#### Requirement 1
In the forum text about the 3-speed hub, what did the writer find in the oil port when going to add fresh oil?
#### Requirement 2
Reproduce the forum text about the 3-speed hub from "The springs will" up to and including "already been opened.".

#### Extract provided
"""

Wore out three sets of tires already!
Hey 3-speed hub mechanics. I am tuning up a 1969 Raleigh Sports with a 3-speed SA hub. I got it all refurbished with exception of the hub. When I went to add fresh oil I found white goo-iffied oil residue in the oil port. I'm thinking someone may have used 3-in-1 oil in it a while ago and maybe it sat for a while. I have two questions: Will adding fresh oil and cranking the heck out of the pedals be enough to churn the bad oil into good?... if not... Can I lift the hub shell and wheel of the innards and clean it up with some WD40 or something or will springs and parts fly out (my nightmare). I have a different wheel if I need to just trade it out but this one is super clean and true and seems to be working fine. It may sound slightly different than normal. Any advice would be appreciated Thanks, Bob
 
The springs will not fly out if you open up the hub. The hard part is that the ball ring can be difficult to remove on some of the hubs. You do need to be careful about the hairsprings if you take it apart, but that's later in the process - well after the hub has already been opened.

"""

#### Dataset excerpts
"""

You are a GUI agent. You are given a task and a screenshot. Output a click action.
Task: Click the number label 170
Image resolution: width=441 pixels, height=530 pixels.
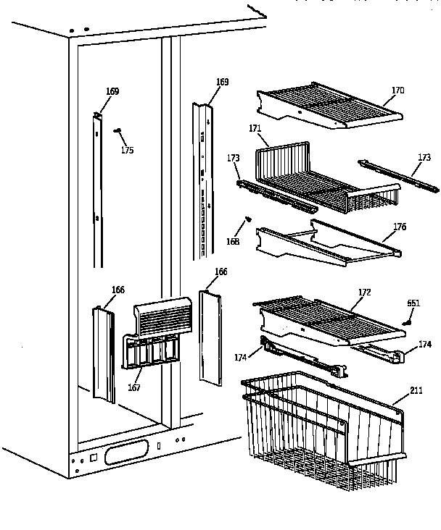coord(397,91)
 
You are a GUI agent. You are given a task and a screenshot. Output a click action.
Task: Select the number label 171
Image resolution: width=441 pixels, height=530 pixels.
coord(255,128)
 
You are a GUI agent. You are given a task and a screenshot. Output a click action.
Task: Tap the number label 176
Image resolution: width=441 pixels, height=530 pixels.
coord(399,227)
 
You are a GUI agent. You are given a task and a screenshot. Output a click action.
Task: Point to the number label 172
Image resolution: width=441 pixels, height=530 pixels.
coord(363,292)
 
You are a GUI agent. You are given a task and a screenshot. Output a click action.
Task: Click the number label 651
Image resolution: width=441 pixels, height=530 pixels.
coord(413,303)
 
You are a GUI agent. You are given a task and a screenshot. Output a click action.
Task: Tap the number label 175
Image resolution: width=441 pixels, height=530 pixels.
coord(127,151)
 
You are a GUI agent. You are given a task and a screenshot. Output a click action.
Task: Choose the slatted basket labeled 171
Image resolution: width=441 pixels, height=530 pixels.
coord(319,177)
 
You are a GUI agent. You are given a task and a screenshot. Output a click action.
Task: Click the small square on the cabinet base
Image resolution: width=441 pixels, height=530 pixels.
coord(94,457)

"""

#### Problem solution 1
White goo-iffied oil residue.

#### Problem solution 2
The springs will not fly out if you open up the hub. The hard part is that the ball ring can be difficult to remove on some of the hubs. You do need to be careful about the hairsprings if you take it apart, but that's later in the process - well after the hub has already been opened.